I’m glad that the ideas sound relevant to your issue. Of course there’s no guarantee that the starting point will be a good enough solution for you, but you have to start somewhere and then figure out what direction to go from there.

@Juan_Olano , @paulinpaloalto after some iterations, below are my findings. There are some additional questions too that I wish to get some opinions on. Please have a look.

Findings:

  1. The following combination of layers over the base model gave better results than other combinations.
base_model output (shape=(None, 8, 8, 1792)) --> Conv2D(units = 448, kernel_size=1, stride=1) --> MaxPooling2D(pool_size=(2,2), strides=2) --> GlobalAveragePooling2D --> Flatten --> Dense(units=112) --> Dense(units=4)
  1. Another combination of layers (in which MaxPooling2D layer is replace by a Conv2D layer with 224 units and kernel_size=2 with stride=2) gave similar result.

Questions:

  1. The above experimentation has been performed on a sample of the original dataset. Thus I’m skeptical about whether I should assume that the above findings should work for the model when training on complete dataset.
  2. Talking about overfitting, while performing the experiments, there were clear signs of overfitting (training auc and loss kept getting better and better with each epoch but validation auc and loss kept getting worse). But since the complete dataset is a huge one (around 500 thousand images) so overfitting might not be a problem while training on the complete dataset. Thus I’m unsure whether I should apply techniques to reduce overfitting based on the results of above experiments.
  3. For the Conv2D layers, number of units, stride, and kernel_size that I’ve chosen are purely based on the objective to reduce number of feature maps while keeping the number of parameters reasonable. How should I actually decide their values?

Hi, Harshit.

Nice work and great followup questions! It was a great idea to subset your data for the purposes of running your initial experiments. The point is in the early stages you need to run lots of experiments and you want them to be meaningful, but not take too long. Just curious what the sizes were that your chose out of the 500k samples for your training and validation sets? Also I assume you randomly shuffled the data before subsetting to make sure your subsets are statistically representative of the larger set. The evidence does look like overfitting, so adding more data is exactly one of the first things to try. You could just (say) double or quadruple the sizes of your subsets and try again to see if that has any effect on the overfitting, rather than going to the full 500k which is going to make the training take a very long time. It makes more sense to try something like that first, before going to regularization.

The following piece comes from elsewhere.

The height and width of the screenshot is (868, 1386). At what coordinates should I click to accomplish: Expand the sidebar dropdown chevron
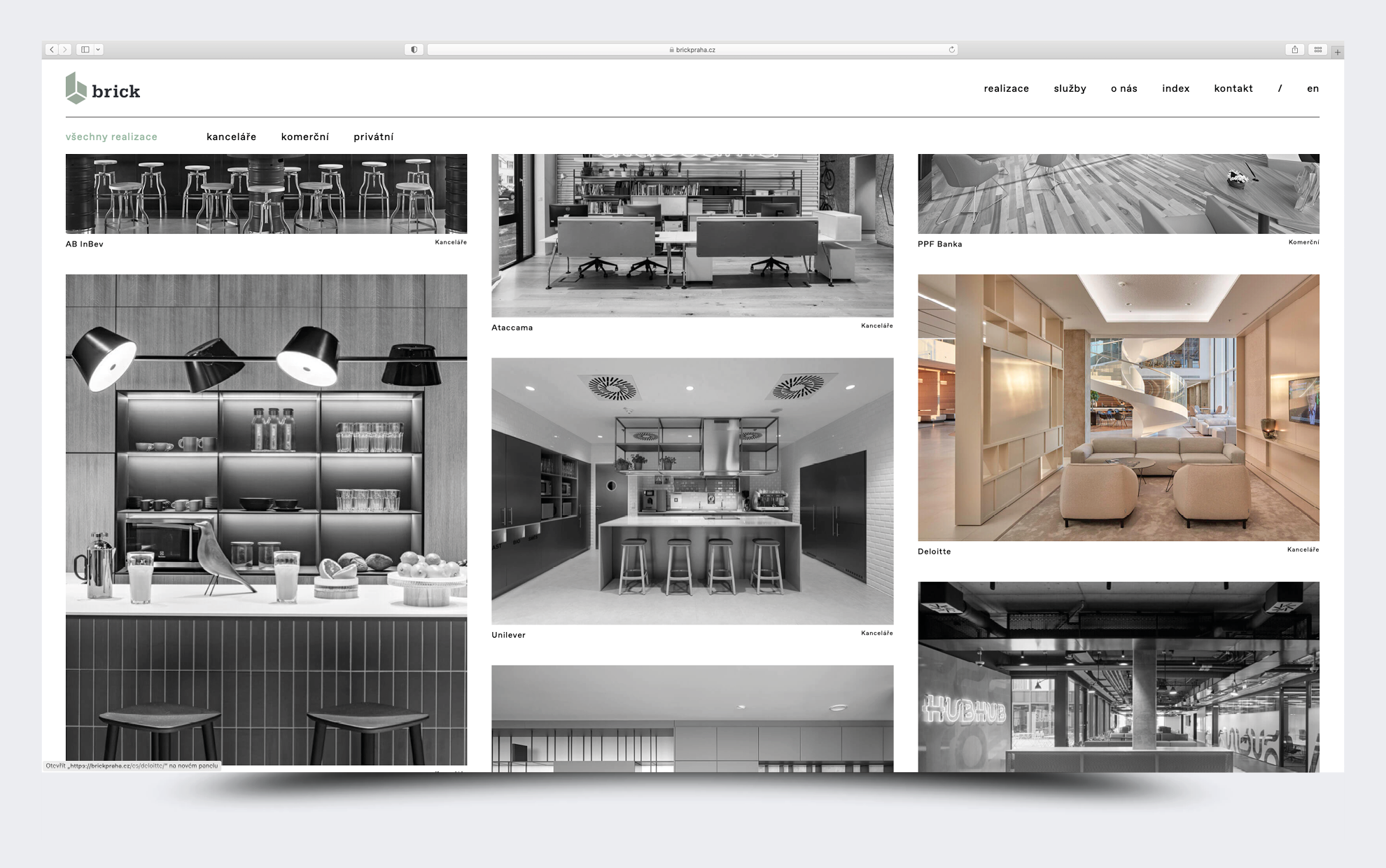[x=98, y=50]
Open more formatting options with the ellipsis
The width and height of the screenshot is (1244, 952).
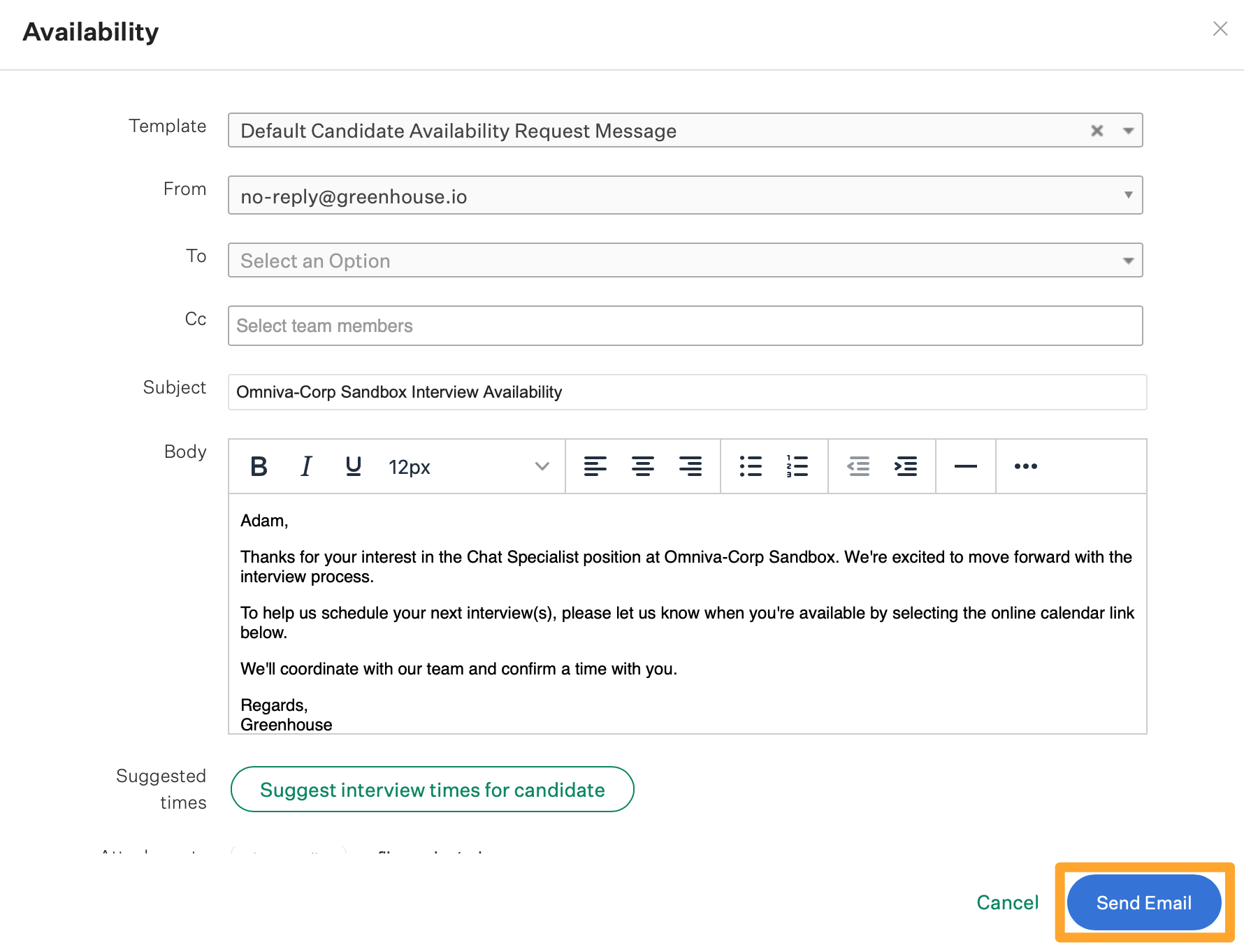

But the high order question to answer first is whether your network architecture seems like it’s powerful enough to get good accuracy. So what are the accuracy numbers you are seeing on your smaller subsets for training and validation sets?

For question 3), the goal is to get the accuracy you need at the minimum expense in terms of the resource costs (cpu, memory and wall clock time) of the training. So it looks like you’ve got a good starting point and now the question is whether it looks like the accuracy is as good as you need to satisfy whatever your goals are for the system.

Thanks for the valuable points @paulinpaloalto ! I will work on these and update the progress.